Open VSX is the extension registry used by every VS Code fork that does not use Microsoft’s proprietary marketplace. Cursor, Windsurf, VSCodium, Gitpod, Eclipse Theia, and dozens of other editors and cloud IDEs pull extensions from Open VSX. A malicious extension that passes through Open VSX’s broken security gate is immediately available to every developer using these tools. The blast radius of this single boolean defect spans millions of developer environments.

The vulnerability was exploitable by anyone with a free publisher account on Open VSX. The attacker did not need to compromise the registry’s infrastructure, steal credentials, or find a complex exploitation chain. They needed to upload an extension at a time when the scanner database was under load, causing the scanner to fail, which caused the pipeline to approve the upload. The attack complexity was trivially low. The potential impact was catastrophically high.

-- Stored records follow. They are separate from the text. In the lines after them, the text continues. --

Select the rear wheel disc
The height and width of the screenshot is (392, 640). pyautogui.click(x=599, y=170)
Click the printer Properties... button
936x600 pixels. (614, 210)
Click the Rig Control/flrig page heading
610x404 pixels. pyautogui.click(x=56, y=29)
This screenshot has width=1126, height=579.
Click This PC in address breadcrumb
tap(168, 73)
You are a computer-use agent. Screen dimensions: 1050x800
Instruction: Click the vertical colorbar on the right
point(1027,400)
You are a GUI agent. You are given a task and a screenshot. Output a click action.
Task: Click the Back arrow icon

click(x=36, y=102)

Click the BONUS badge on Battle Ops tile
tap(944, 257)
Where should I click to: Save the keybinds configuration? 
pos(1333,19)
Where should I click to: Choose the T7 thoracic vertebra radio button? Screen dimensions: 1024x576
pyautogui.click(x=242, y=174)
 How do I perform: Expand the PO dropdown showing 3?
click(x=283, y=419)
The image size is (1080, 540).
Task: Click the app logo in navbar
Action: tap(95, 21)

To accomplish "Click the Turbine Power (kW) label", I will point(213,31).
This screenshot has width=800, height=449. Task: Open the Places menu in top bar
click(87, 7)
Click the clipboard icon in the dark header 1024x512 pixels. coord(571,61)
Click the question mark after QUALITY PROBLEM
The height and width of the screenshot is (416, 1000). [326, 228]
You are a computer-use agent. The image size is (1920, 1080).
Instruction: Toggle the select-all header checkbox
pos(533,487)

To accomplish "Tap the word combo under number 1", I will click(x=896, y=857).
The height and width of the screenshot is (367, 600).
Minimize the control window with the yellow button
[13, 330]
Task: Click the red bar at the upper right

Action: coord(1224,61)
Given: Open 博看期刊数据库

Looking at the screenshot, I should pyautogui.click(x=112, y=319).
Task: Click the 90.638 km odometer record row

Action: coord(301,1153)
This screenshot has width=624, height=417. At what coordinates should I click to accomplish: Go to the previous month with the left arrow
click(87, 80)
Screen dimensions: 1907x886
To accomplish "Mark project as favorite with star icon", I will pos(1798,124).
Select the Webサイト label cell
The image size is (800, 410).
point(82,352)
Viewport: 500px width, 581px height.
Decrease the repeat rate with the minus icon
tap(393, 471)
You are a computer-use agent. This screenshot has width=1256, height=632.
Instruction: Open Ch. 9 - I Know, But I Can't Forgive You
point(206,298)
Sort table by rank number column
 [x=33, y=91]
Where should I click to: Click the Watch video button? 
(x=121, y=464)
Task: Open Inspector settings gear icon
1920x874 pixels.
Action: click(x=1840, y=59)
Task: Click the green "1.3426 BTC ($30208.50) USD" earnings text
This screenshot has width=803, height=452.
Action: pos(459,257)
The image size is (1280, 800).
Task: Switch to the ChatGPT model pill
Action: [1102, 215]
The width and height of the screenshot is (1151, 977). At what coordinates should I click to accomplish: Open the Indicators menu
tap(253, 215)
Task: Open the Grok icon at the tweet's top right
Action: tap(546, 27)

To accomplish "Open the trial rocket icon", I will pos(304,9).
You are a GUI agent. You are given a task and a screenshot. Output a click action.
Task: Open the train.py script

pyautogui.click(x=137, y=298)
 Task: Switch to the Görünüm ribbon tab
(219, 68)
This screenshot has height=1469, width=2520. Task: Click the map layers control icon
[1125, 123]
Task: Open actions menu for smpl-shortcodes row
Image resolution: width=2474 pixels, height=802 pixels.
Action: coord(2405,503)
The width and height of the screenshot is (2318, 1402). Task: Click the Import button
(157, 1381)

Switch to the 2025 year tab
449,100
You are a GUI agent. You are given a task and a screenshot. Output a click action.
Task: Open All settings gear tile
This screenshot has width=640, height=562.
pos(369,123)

Koi Security researcher Oran Simhony reported the vulnerability responsibly and it was patched before known exploitation occurred. But the pattern it represents (security decisions defaulting to permissive when error states occur) is pervasive in software systems. The same logic error exists in firewall configurations that default to “allow” when the rule engine crashes, in authentication systems that default to “authenticated” when the identity provider is unreachable, and in content moderation systems that default to “approved” when the classifier times out. Every security gate that does not explicitly handle error states as rejections is vulnerable to the same class of bypass.

Open Sesame disclosed the vulnerability without weaponizing it. No malicious extensions were distributed through the bypass before the patch was applied. However, the vulnerability existed in a production API. Any attacker who independently discovered it during that window could have silently published malicious extensions to Cursor and Windsurf users’ verified namespaces. Absence of known exploitation is not the same as confirmed non-exploitation.

The Open VSX team patched the boolean coercion within 48 hours and re-validated extensions in the verified namespace. The fix is the right fix. The systemic issue remains: non-Microsoft VS Code editors are structurally dependent on a lower-resourced registry with a smaller security team. That dependency will produce more vulnerabilities.

The fix for Open VSX was straightforward: treat scanner failure as a rejection, not a pass. The harder fix is auditing every security-critical decision point in every system for the same pattern. Most organizations have not done this audit because the failure mode is invisible until it is exploited. The absence of a security event is, by definition, not an event that security monitoring detects.